A Chameleonic Career

By Tom GallagherMay 22, 2018

A Chameleonic Career

California Comeback by Narda Zacchino

CONSPICUOUSLY ABSENT FROM his party’s recent San Diego convention was the state’s top Democrat, the longest serving governor in its history, a man touted nationally as the de facto leader of the opposition to the Trump administration. Why was Jerry Brown not there for his own party’s party? Well, as the Los Angeles Times noted, at a previous convention he had “faced protests and heckling from critics who did not agree with his stance on fracking” (he doesn’t oppose it). And, if you witnessed the 2017 convention razzing of even nominal single-payer health insurance backers whose support was deemed superficial or insincere, you knew what Brown could expect if he showed up (he doesn’t support it). After all, retiring California Nurses Association executive director Rose Ann DeMoro did tell the San Francisco Chronicle that “not convincing Jerry to do single-payer” counted as “my greatest failure” — and there was a large and vocal CNA contingent at both conventions. This issue, entirely missing from California Comeback: The Genius of Jerry Brown, Narda Zacchino’s otherwise fine review of the governor’s career, does suggest that the author goes a bit too far in her subtitle — which is not to say that the long-time Los Angeles Times and San Francisco Chronicle journalist is off base in considering Brown’s career as one characterized by seriousness and intelligence beyond the political norm.

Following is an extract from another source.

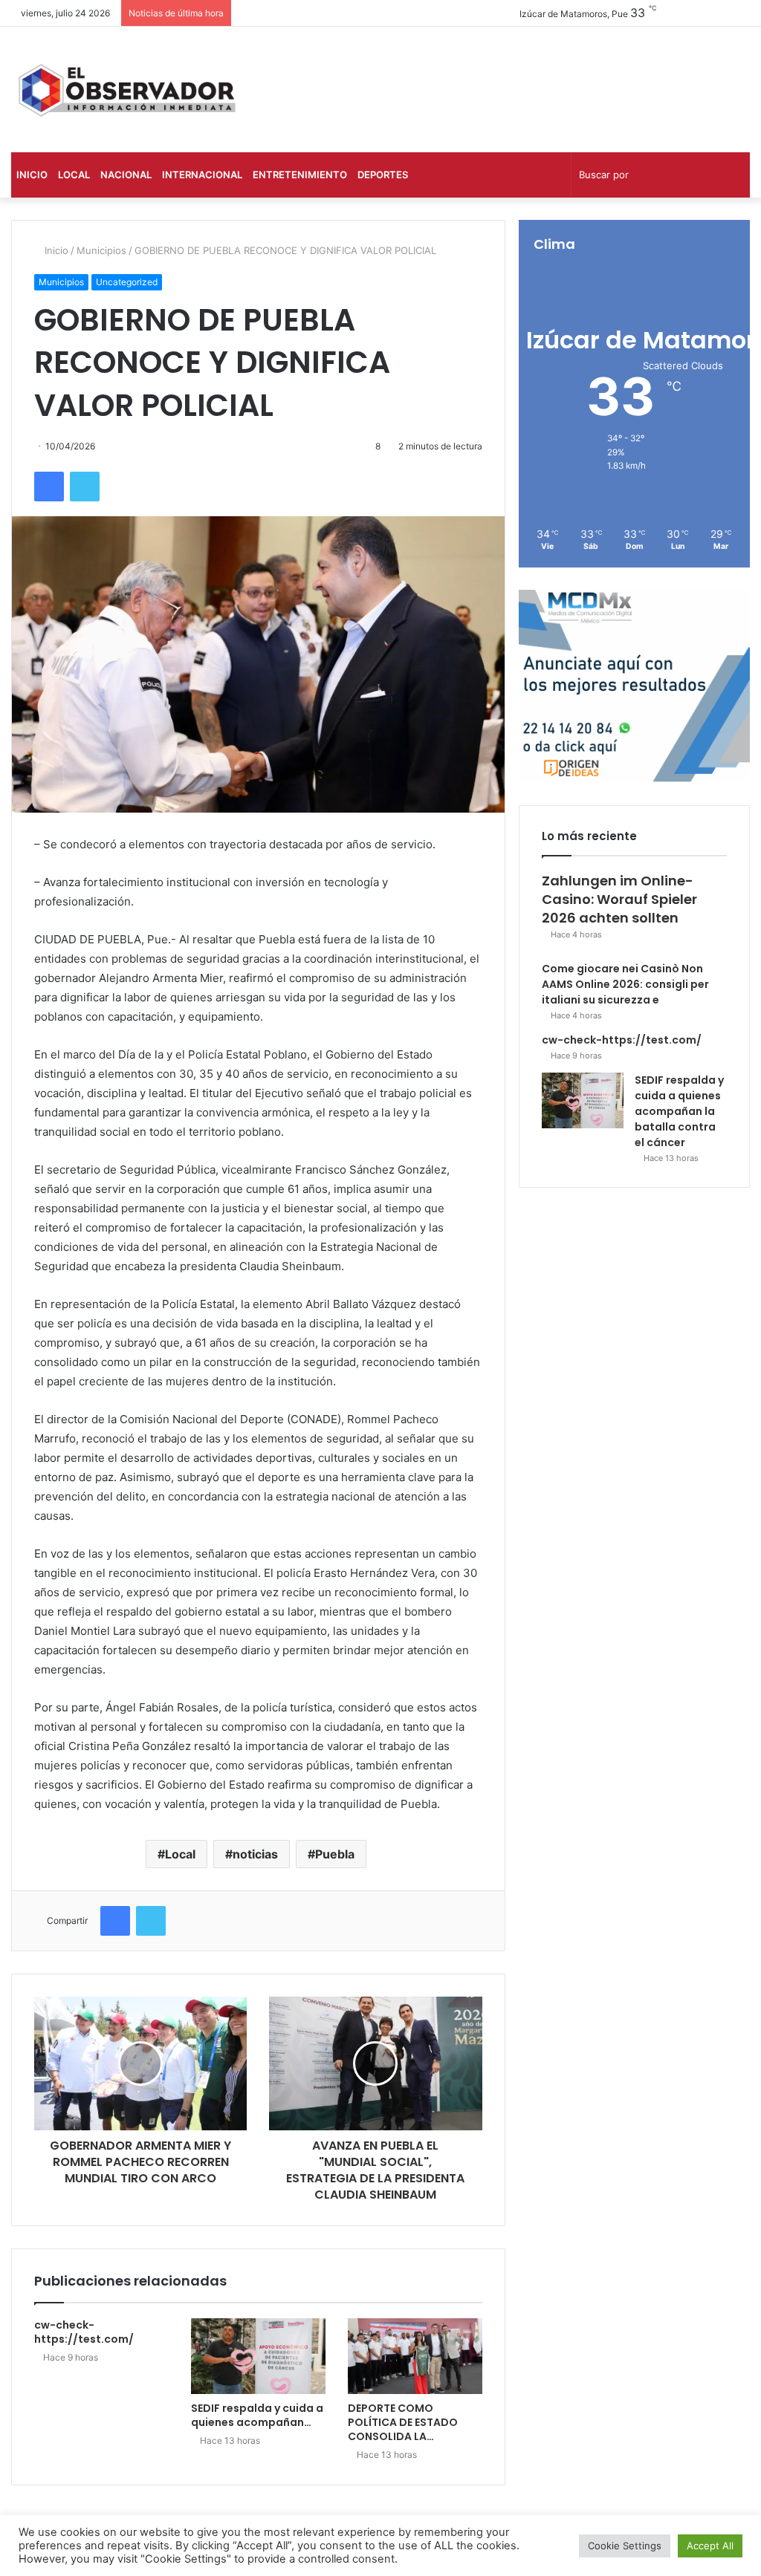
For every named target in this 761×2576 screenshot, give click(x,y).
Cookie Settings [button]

Calling California “a nation-size state famous for its progressive models” and “the key test case not only for the United States but also for the entire world,” where “observers will learn if a multicultural, democratic, and postindustrial society can remain united, functional, and progressive in the face of globalized, high-tech capitalism” (whew!), Zacchino is particularly impressed with the “radical moderate” Brown’s shepherding of 2012’s Proposition 30 tax increases, effectively closing a tax-cutting era that began with the 1978 passage of Proposition 13 during his first stint as governor.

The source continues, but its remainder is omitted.